Desviei os olhos da janela para olhar para a porta, onde minha tia se encontrava com sua roupa de dormir. Ela exibia um olhar julgador e revoltado.
— Estou olhando a neve — respondi, simples.
— Ora — resmungou minha tia. — Por quê?
Dei de ombros.
— Vejo beleza nela, gosto de ver os flocos de neve caindo.
Marta MacReady bufou, entrando no quarto.
— Ela só serve para atrapalhar e trazer dor nos ossos — minha tia ergueu o cobertor da cama, uma ordem silenciosa. — Se não fosse por ela, você já estaria há muito tempo no convento. Não vejo como ela pode ser boa coisa.
Como se eu pudesse me esquecer disso, pensei em meio a um suspiro.
— Venha dormir logo, não vou ficar te acordando para tomar o café da manhã. Você deve ser pontual.

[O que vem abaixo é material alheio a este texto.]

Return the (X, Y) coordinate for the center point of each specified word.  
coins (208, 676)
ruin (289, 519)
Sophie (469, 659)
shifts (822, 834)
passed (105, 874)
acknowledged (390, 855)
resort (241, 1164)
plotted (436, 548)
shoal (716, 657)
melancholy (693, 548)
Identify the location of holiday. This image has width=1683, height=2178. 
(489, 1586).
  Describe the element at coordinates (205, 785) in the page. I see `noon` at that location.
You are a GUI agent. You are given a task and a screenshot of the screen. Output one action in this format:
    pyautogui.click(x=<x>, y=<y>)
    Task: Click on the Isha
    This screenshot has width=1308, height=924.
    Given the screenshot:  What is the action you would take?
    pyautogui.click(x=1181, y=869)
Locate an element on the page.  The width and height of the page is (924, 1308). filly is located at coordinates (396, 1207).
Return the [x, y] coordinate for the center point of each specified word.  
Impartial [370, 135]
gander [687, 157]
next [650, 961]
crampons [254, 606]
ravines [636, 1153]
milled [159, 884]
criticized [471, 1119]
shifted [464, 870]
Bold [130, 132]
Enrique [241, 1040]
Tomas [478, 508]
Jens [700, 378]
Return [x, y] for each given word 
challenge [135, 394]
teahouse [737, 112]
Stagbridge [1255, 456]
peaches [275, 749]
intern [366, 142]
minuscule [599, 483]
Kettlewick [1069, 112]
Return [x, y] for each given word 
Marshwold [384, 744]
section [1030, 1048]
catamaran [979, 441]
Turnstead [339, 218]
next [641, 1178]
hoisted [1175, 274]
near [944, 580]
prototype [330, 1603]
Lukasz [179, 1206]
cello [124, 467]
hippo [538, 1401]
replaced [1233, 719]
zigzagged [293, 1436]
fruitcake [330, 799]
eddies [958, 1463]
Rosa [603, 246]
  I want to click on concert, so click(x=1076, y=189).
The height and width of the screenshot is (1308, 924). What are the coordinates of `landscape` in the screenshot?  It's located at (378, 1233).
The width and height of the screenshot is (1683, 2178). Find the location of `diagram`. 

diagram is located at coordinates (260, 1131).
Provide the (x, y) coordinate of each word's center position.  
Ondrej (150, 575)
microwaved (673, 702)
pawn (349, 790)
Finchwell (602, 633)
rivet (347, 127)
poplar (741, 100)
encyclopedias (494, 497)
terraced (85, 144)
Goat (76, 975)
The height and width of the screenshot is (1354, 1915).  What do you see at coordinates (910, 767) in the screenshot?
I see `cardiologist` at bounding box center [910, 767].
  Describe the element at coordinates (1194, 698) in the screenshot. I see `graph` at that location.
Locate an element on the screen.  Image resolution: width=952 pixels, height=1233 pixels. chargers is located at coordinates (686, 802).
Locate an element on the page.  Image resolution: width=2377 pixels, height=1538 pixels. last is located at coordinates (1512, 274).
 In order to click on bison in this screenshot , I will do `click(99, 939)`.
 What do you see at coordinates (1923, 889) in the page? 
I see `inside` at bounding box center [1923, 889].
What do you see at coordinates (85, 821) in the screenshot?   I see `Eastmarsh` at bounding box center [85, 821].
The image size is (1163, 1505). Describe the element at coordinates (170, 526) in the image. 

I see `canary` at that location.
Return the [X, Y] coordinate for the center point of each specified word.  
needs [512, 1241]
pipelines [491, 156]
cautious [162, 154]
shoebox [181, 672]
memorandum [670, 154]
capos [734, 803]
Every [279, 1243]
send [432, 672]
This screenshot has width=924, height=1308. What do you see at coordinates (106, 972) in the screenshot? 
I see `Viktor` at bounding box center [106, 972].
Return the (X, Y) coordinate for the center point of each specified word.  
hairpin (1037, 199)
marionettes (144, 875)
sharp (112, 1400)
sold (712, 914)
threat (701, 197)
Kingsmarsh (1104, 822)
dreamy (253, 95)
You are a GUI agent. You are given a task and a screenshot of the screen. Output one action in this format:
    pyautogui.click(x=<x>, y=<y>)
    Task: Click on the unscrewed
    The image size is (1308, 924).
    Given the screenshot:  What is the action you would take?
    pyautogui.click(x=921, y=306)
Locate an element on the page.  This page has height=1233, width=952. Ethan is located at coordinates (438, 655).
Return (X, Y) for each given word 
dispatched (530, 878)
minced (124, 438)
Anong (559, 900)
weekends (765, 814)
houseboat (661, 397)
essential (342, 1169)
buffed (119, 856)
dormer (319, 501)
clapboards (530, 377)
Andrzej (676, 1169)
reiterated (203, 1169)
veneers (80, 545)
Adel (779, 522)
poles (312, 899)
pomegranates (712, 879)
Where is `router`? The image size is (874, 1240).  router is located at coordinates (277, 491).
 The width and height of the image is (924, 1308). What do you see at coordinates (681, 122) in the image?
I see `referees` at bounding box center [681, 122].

Levantei-me da janela e caminhei com os pés descalços até a cama, na qual me deitei depressa para não ter que escutar mais nenhuma reclamação da Senhora Mandona. Minha tia me cobriu até o pescoço e apagou a vela na mesa de cabeceira com um sopro, deixando o quarto no escuro. Não demorou muito para ela andar para fora do quarto e fechar a porta sem dizer mais nenhuma palavra.
Juntei as mãos sob a cabeça e, com um nó na garganta e peito apertado, fechei os olhos com força, querendo sumir.
Não era justo, nada daquilo era justo. Não poder viver minha vida como eu queria não era justo. Não ter minha liberdade não era justo.
Com esses pensamentos bombardeando minha cabeça, nem percebi quando a inconsciência me reclamou e fui transportada para o mundo dos sonhos.
Meus pés permaneciam descalços sobre o piso de madeira, mas, estranhamente, eu não o sentia gelado sob eles. Eles se moviam sem o meu consentimento, me levando para um guarda-roupa de madeira magnífico numa sala vazia e escura. Minha mão se ergueu para abri-lo e, quando o fiz, um clarão saiu de dentro dele, fazendo com que eu não conseguisse ver nada por alguns segundos - nesse meio tempo, senti meu corpo sendo projetado para entrar dentro do guarda-roupa.
Quando consegui abrir meus olhos novamente, percebi que não estava mais na frente do guarda-roupa, agora estava no meio de uma floresta repleta de flores. No entanto, sua beleza não era o meu foco naquele momento, mas, sim, o homem que apontava uma espada para a minha garganta.
Embora a situação não fosse das melhores, não pude deixar de notar que aquele homem era o homem mais bonito que eu já tinha visto em toda minha vida. Seus cabelos castanhos escuros quase chegavam em seus ombros largos, os olhos pretos me fitavam com curiosidade e algo mais, não refletiam uma vontade de me machucar. Percebi que não estava em perigo quando vi a mão que segurava a espada vacilar.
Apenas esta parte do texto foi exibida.